## Job
Copy word for word everything in the entries below, from the line that contains "Given: Click Expand all content button" through the end of the entries, and leave the pictures out.

## Given records
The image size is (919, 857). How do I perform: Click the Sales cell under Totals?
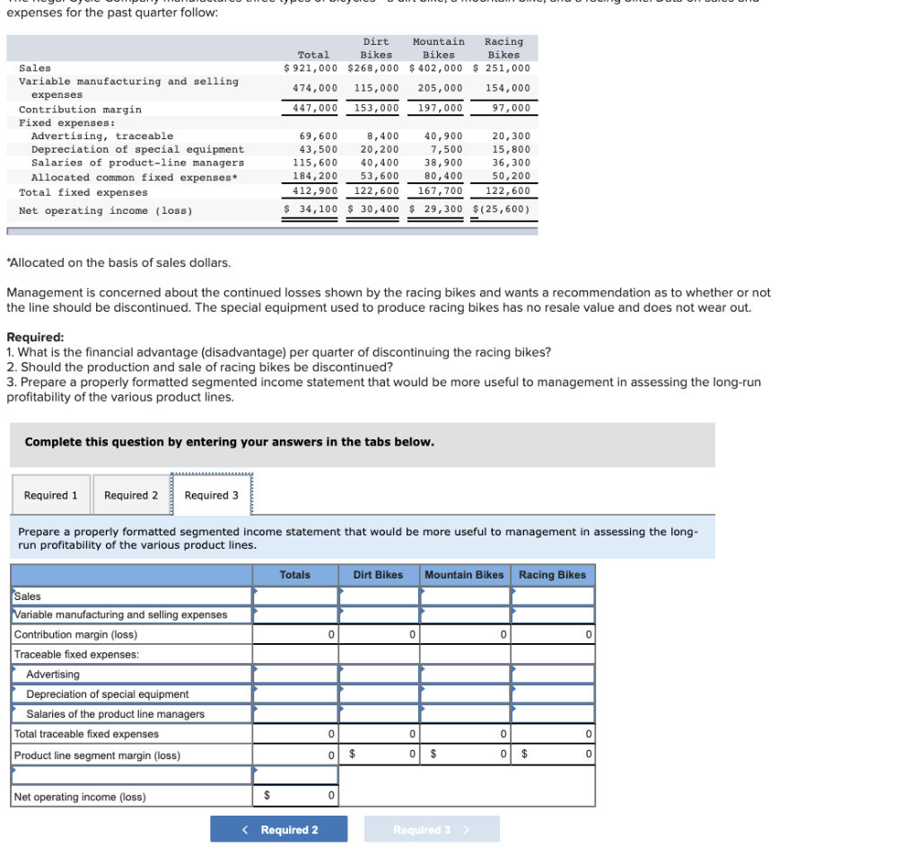tap(296, 596)
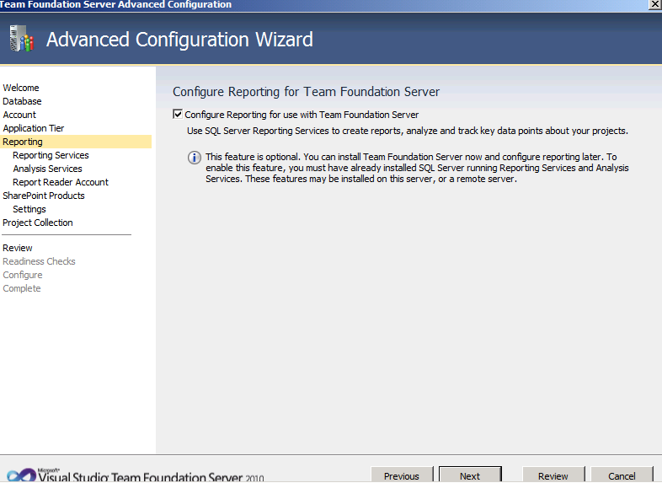
Task: Go to SharePoint Products step
Action: pos(44,196)
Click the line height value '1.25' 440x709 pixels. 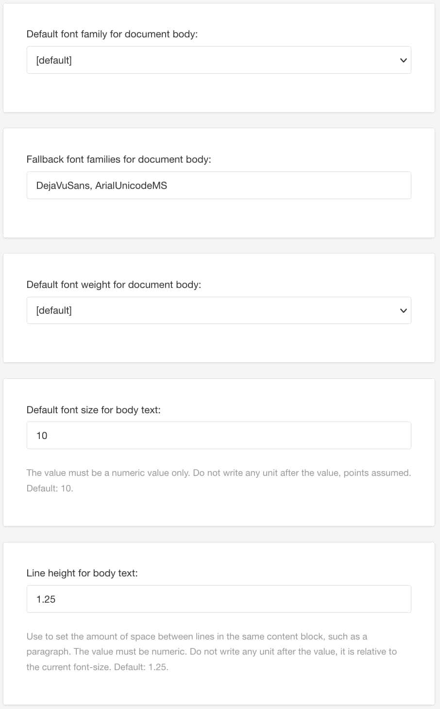pos(45,599)
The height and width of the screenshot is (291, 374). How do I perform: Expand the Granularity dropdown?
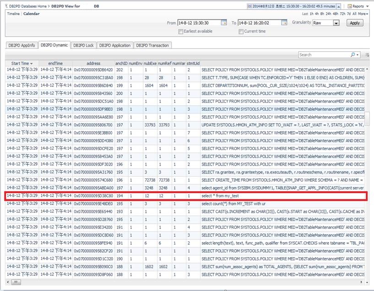click(336, 23)
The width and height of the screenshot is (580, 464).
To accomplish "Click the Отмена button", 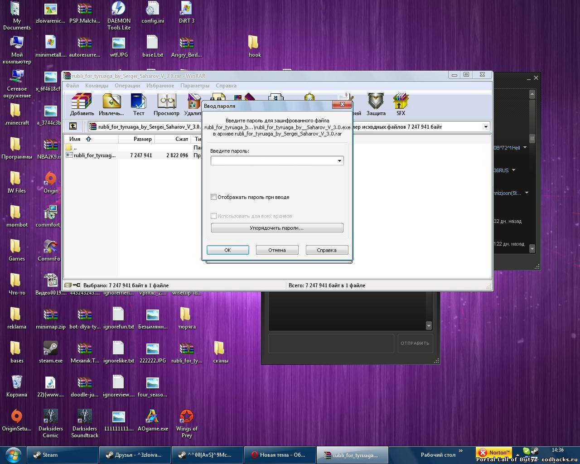I will pyautogui.click(x=277, y=250).
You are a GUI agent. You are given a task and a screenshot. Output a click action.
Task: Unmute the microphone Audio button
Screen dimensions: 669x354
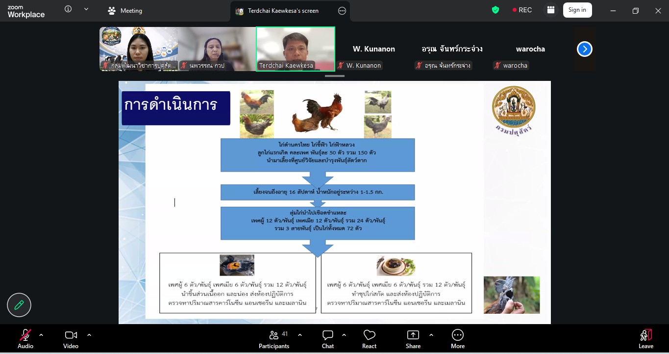pos(25,339)
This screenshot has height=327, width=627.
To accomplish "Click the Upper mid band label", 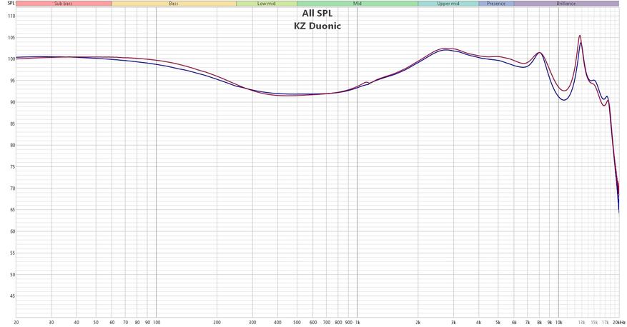I will point(448,4).
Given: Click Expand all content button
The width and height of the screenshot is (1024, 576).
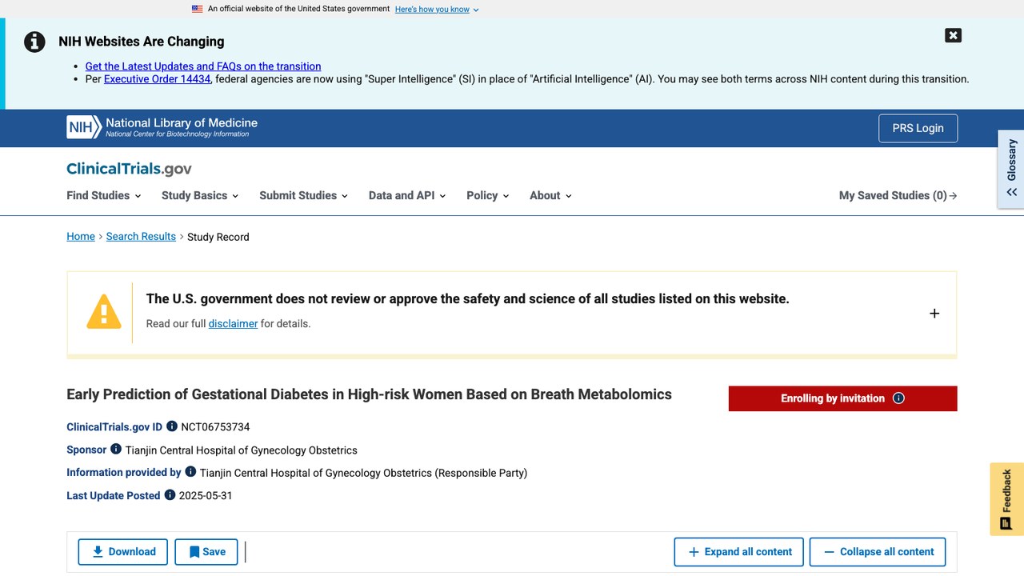Looking at the screenshot, I should coord(739,552).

## Full solution
Given: Click Expand all content button
The width and height of the screenshot is (1024, 576).
Looking at the screenshot, I should coord(739,552).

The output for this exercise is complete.